Items from a data source:

________________________

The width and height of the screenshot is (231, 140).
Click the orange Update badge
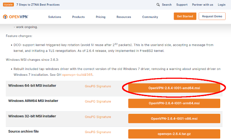coord(8,5)
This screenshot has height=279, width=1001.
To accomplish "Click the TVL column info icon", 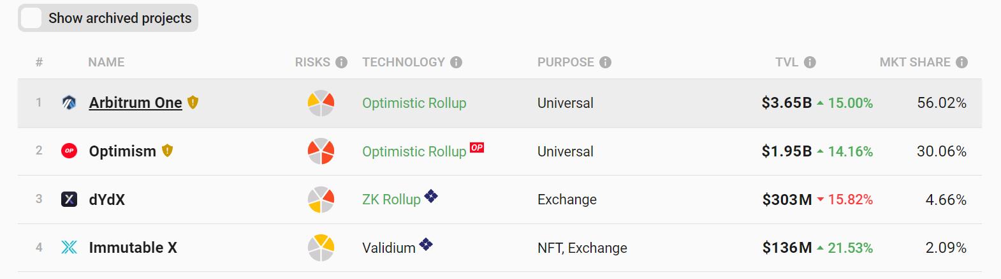I will coord(810,62).
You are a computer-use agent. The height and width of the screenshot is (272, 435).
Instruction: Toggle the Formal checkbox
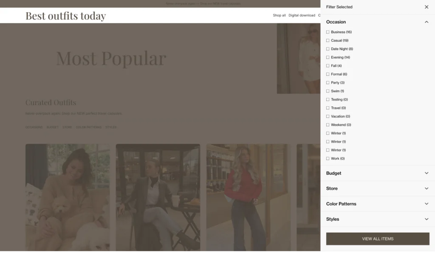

________________________

- [What the exercise asks]: From the line containing "You are a computer-use" through the last line of the entries, copy each line exactly and only those, skipping all pictures.

- [Exercise solution]:
You are a computer-use agent. The height and width of the screenshot is (272, 435).
Instruction: Toggle the Formal checkbox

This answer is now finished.